My wife kindly bought me the 8Gb iRiver e100 MP3 player recently.
I chiefly liked it because it played FLAC files (lossless compression standard) natively without any hacking about.
Out of the box it had a few irritating problems including a very slow menu, crappy song seek, randomly ordered Artists/Albums and noisy buttons.
The firmware is easily upgraded via the iRiver Plus 3 software. When plugged in it detects your players firmware and offers to upgrade to the latest version.
Recently firmware upgrades have largely fixed the unresponsive menu and song seek is marginally better (but I might be imagining it).
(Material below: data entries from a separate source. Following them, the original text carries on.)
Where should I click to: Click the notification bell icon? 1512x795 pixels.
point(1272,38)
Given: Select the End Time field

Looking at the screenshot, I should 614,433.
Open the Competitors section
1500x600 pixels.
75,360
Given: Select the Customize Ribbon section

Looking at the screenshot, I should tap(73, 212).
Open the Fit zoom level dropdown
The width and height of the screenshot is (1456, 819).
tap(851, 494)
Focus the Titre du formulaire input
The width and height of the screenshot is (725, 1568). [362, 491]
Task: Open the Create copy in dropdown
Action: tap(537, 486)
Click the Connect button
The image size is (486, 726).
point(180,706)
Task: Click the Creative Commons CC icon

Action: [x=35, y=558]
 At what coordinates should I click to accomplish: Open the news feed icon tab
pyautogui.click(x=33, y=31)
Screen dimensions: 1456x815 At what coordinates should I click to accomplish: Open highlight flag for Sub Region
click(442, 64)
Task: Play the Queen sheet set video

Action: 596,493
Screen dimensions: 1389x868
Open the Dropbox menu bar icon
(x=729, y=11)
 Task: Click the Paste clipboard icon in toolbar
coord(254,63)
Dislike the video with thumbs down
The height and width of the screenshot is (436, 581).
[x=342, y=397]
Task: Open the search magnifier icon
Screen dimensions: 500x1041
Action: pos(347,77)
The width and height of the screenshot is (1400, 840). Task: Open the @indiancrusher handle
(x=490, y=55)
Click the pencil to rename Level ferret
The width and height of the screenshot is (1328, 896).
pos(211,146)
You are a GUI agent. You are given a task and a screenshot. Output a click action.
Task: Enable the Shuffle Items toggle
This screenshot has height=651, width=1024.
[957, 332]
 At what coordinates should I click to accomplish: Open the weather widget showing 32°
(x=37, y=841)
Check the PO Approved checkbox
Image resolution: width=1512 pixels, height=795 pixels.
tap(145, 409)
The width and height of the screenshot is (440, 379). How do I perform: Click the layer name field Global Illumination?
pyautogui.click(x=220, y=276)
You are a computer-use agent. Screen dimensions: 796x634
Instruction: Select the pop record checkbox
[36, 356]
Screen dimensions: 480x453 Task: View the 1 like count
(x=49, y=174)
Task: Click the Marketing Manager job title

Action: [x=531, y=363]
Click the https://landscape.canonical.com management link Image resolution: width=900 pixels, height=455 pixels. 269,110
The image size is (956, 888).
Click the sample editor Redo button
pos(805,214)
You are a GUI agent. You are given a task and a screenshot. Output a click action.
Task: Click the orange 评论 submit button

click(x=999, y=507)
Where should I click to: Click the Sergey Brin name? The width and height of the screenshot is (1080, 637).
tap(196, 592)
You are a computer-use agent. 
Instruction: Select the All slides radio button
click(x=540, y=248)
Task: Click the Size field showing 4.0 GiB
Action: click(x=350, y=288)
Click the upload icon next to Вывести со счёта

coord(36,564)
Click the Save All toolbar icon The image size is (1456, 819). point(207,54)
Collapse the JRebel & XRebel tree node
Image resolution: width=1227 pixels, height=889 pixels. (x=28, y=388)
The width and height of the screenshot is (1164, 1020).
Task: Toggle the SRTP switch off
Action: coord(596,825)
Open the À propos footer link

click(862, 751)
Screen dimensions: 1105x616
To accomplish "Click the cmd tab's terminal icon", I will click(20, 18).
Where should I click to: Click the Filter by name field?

Nothing will fix the clicky buttons, but I live with that. Artists/Albums can be ordered using the iRiver Plus software, but why it doesn't default to alphabetically I'll never know.
Unfortunately the latest firmware (1.21 G_U) has a massive problem. The player has an option to "fade-in" songs. When the song starts, the song will fade from zero volume to full volume in about 2 seconds. The song will also fade out at the end.
In the latest firmware, when you turn this option off the fade-out turns off, but the fade-in remains. All songs fade-in regardless of the setting.
The vast majority of the music I listen to begins instantly, so fading in the song ruins the experience.
As far as I'm concerned the player is broken with this firmware, and if I'd bought it this way I'd have taken it back.
Unfortunately I can't rollback the player to an older firmware. An attempt to do so with a driver from the US website bricked the player, but luckily the Plus software was happy to install the new firmware again without issue.
The Australian iRiver help contact was quick to respond to emails and helpful (once I had managed to communicate the problem I had, initially they didn't seem to think the fade-in was a problem). They forwarded me on to the US contact who has not replied.
Hopefully the next firmware fixes the problem, but meanwhile I'm restricting myself to less intense music.
Update: I have since discovered the fade-in problem doesn't occur when playing FLAC files, only when playing MP3 files.